Move Fast and Break Things (Without Breaking Things)
Monday, June 27th 2022
tl;dr: We've open sourced a new gem called request_migrations
for versioning REST APIs, inspired by Stripe's API versioning system.
There's almost nothing worse than accidentally making a breaking API change and not realizing it. But some things do come close.
Like feeling like you can't undo past mistakes in your API's design.
If you've ever been involved with designing and maintaining an API service, you probably know how both of these feel.
(It's not good.)
But I would argue that the latter is actually worse.
At least you feel like you can fix the first one.
Feeling like you can't undo past mistakes—frankly—sucks.
It leaves your API's design in a bad state, which sucks for developer morale, and it can leave your API interface a confusing mess, which sucks for customers.
It also leaves you feeling like you have to absolutely nail an API's design the first time, even if you don't know what the perfect interface is yet.
Sure, you may have customers that use it (they use everything after all!), but that doesn't mean it's ideal, or that it's even good.
I've been working on Keygen for over 6 years now, and I've made some design mistakes.
From choosing bad names for things, to just poor API design.
Sometimes it may feel like you'll be stuck with your mistakes forever.
I know I sure did.
But it's not forever — there is a way to fix things.
A way that doesn't require throwing everything out and retrying with a new API version.
But first, some context.
The great mistake
Mid last year, I happily released a redesign of our distribution API.
Version 1 of the distribution API started as a small proof-of-concept written in Go.

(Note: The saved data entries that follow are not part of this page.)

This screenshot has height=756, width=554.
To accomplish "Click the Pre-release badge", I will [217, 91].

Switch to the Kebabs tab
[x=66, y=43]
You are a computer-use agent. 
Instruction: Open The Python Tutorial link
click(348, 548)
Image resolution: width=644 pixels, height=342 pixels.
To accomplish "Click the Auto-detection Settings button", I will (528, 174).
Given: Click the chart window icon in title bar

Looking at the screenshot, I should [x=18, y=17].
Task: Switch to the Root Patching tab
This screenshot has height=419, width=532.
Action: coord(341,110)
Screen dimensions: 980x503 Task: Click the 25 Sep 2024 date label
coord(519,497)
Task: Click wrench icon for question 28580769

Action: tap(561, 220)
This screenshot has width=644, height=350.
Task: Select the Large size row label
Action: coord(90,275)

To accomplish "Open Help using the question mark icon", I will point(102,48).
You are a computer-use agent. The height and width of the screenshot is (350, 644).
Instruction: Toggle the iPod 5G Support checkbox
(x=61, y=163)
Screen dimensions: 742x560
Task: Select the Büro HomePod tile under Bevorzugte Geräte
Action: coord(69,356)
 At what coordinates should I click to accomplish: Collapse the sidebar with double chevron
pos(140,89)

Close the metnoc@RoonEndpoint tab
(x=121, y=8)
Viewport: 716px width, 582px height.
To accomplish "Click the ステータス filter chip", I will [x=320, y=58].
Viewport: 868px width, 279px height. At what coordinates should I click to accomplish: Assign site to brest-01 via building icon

Essentially, it was a micro-service that glued together Keygen's licensing API and AWS S3, put onto its own domain. It stored artifacts gated by license validation.
It was pretty hacky, but it proved that people would pay for the concept.
Version 2 of the distribution API was a complete rewrite, written in Ruby instead of Go, and completely integrated with our Rails-based licensing API.
At the time, I thought it was some of my greatest work.
The code was beautiful.
After months of development and testing, I deployed it.
And customers started to use it.
But months passed, usage grew, and I started to see some major design mistakes. And depending on their use case, so did my customers.
What were the mistakes? Well, all of them boiled down to this:
I assumed that a release object would only have a single artifact.
Instead of treating a release like a bucket of artifacts, I chose to treat a release as an artifact. What should have been two models, ended up being one.
My original thinking was kind-of-sort-of modeling a file-system, where each release was a "file" with a unique filename. But it just wasn't the right thinking.
This bad thinking meant that there wasn't just a single "v1" release — there were many, all with different filenames, filetypes and platforms, and on various architectures.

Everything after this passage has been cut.